### STATED PROBLEM 1:
Give as a Markdown table with columns n and Line the lines of the rows from the one containing "At what coordinates" through the end of the rows, inclusive. Skip blank lines and leave out the pictures.

-------- PASSAGE

At Howard she met and fell in love with a young Jamaican architect, Harold                   
Morrison. They married in 1958 and their first son, Harold Ford, was born in                 
1961. Toni continued teaching while helping take care of her family. She also                 
joined a small writer's group as a temporary escape from an unhappy married life.             
She needed company of other people who appreciated literature as much as she did.             
Each member was required to bring a story or poem for discussion. One week,                   
having nothing to bring, she quickly wrote a story loosely based on a girl she               
knew in childhood who had prayed to God for blue eyes. The story was well-received           
by the group and then Toni put it away thinking she was done with it. Her                     
marriage deteriorated, and while pregnant with their second child she left her               
husband, left her job at the university, and took her son on a trip to Europe.               
Later, she divorced her husband and returned to her parents' house in Lorain                 
with her two sons.                                                                           
In the fall of 1964 Morrison obtained a job with a textbook subsidiary of Random             
House in Syracuse, New York as an associate editor. Her hope was to be                       
transferred soon to New York City. While working all day, her sons were taken                 
care of by the housekeeper and in the evening Morrison cooked dinner and played               
with the boys until their bedtime. When her sons were asleep, she started                     
writing. She dusted off the story she had written for the writer's group and                 
decided to make it into a novel. She drew on her memories from childhood and                 
expanded them with her imagination so that the characters developed a life of                 
their own. She found writing exciting and challenging. Other than parenting, she             
found everything else boring by comparison.

----------------
-------- RECORDS SHOWN

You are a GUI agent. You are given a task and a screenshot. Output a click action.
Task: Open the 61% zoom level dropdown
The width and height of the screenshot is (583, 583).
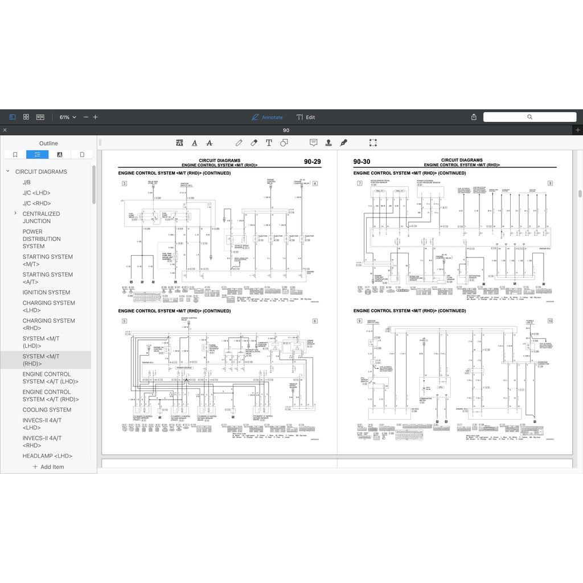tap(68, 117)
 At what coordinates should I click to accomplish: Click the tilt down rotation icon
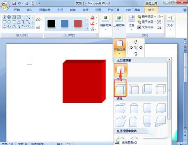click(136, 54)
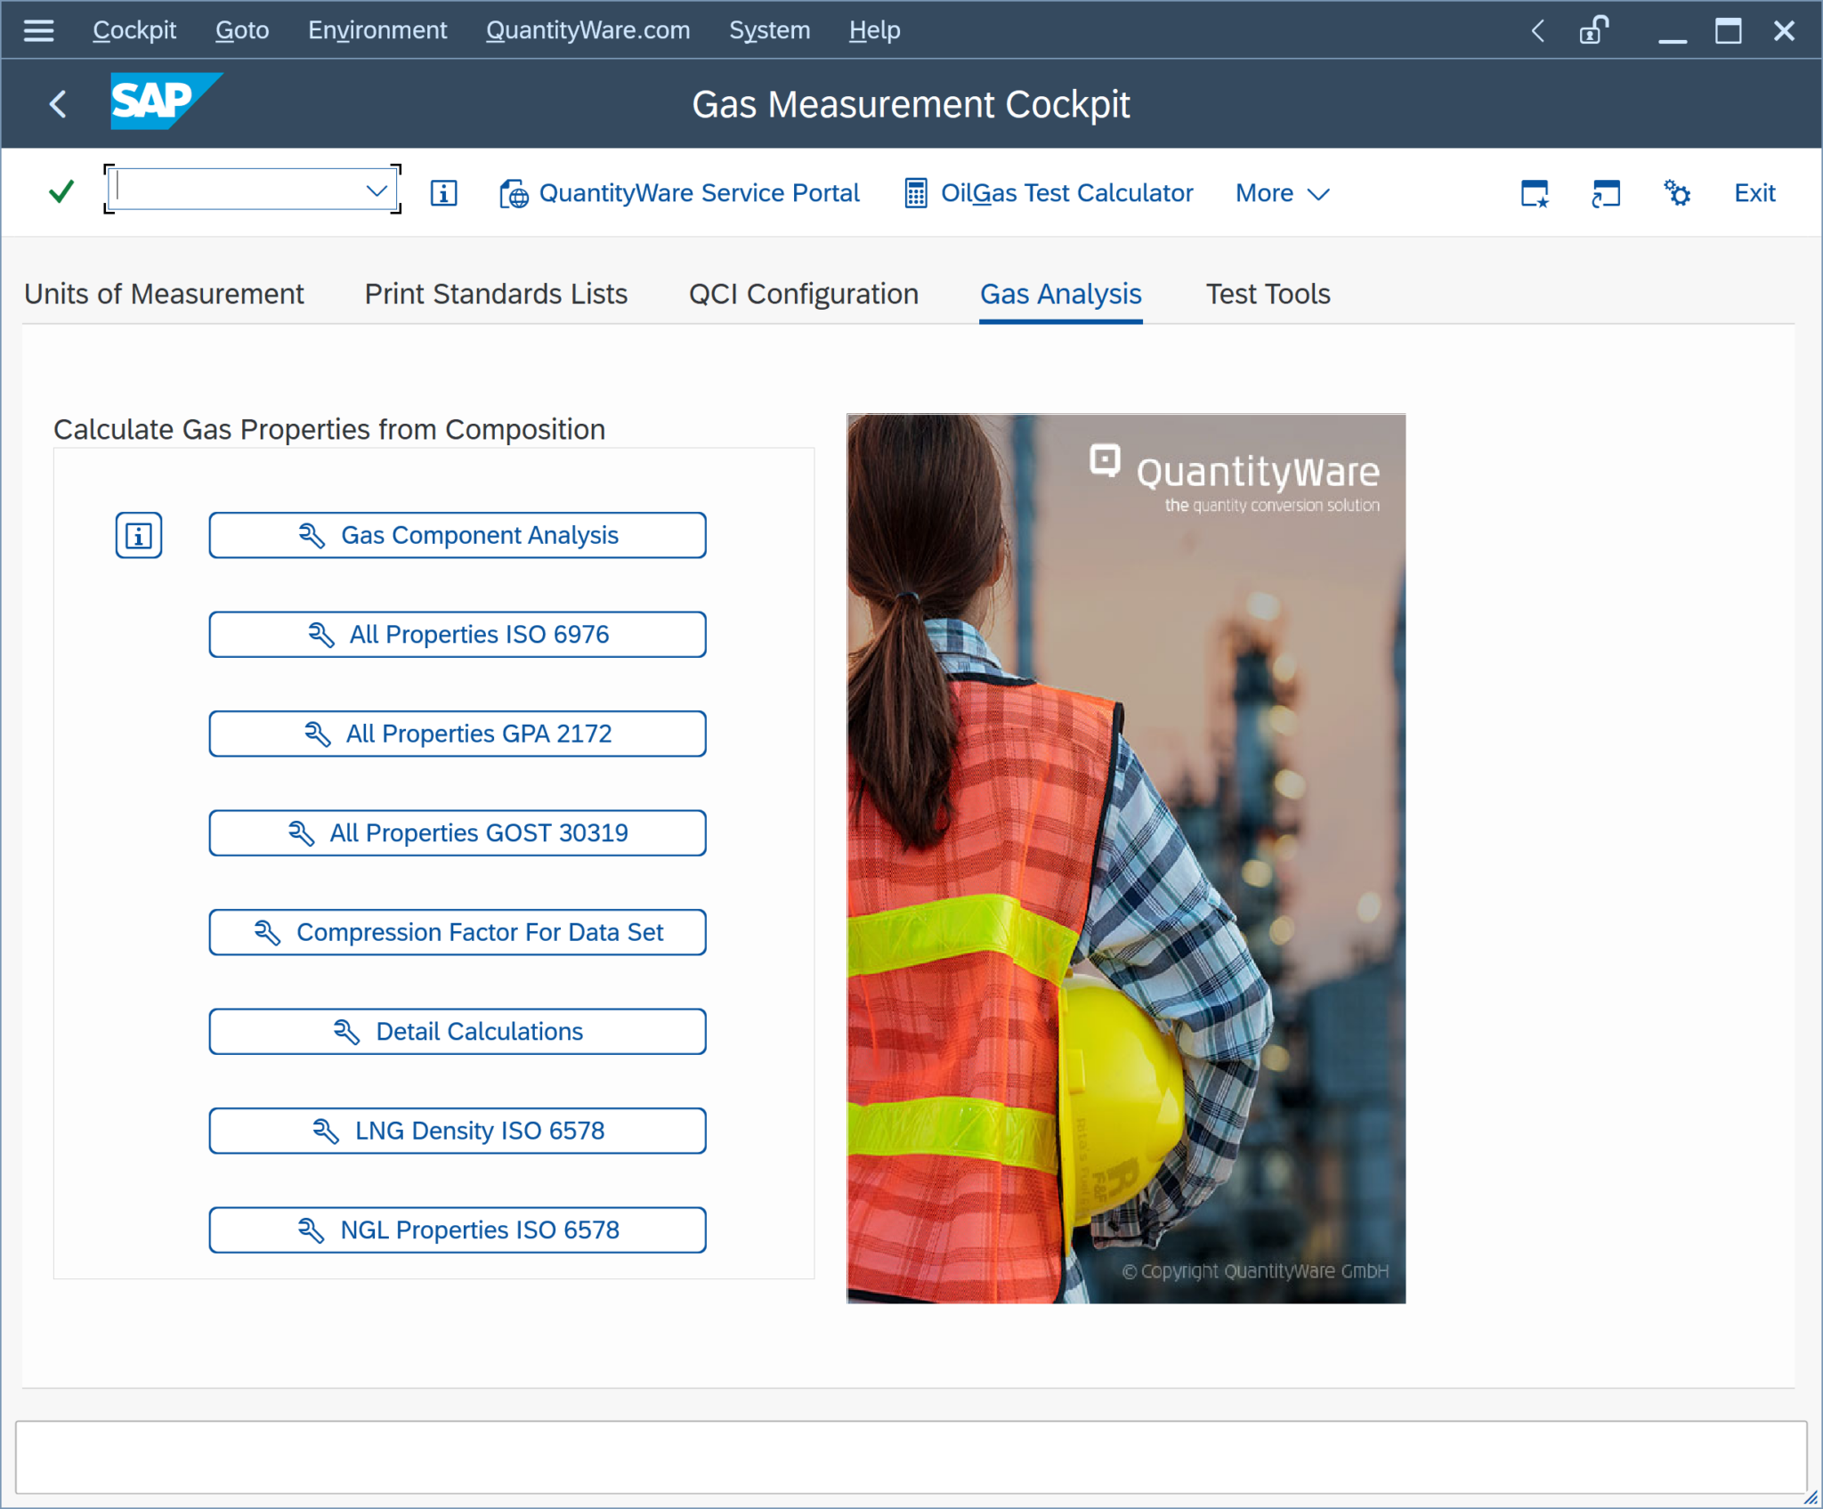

----------------

### STATED PROBLEM 2:
Edit the passage about the writer's group and rewrite it from "She needed company" through "her two sons.", inclusive, with "blue eyes" replaced by "green eyes".

### WORKED SOLUTION 1:
| n | Line |
|---|---|
| 1 |  At what coordinates should I click to accomplish: Click the tilt down rotation icon |
| 2 | click(136, 54) |

### WORKED SOLUTION 2:
She needed company of other people who appreciated literature as much as she did.             
Each member was required to bring a story or poem for discussion. One week,                   
having nothing to bring, she quickly wrote a story loosely based on a girl she               
knew in childhood who had prayed to God for green eyes. The story was well-received           
by the group and then Toni put it away thinking she was done with it. Her                     
marriage deteriorated, and while pregnant with their second child she left her               
husband, left her job at the university, and took her son on a trip to Europe.               
Later, she divorced her husband and returned to her parents' house in Lorain                 
with her two sons.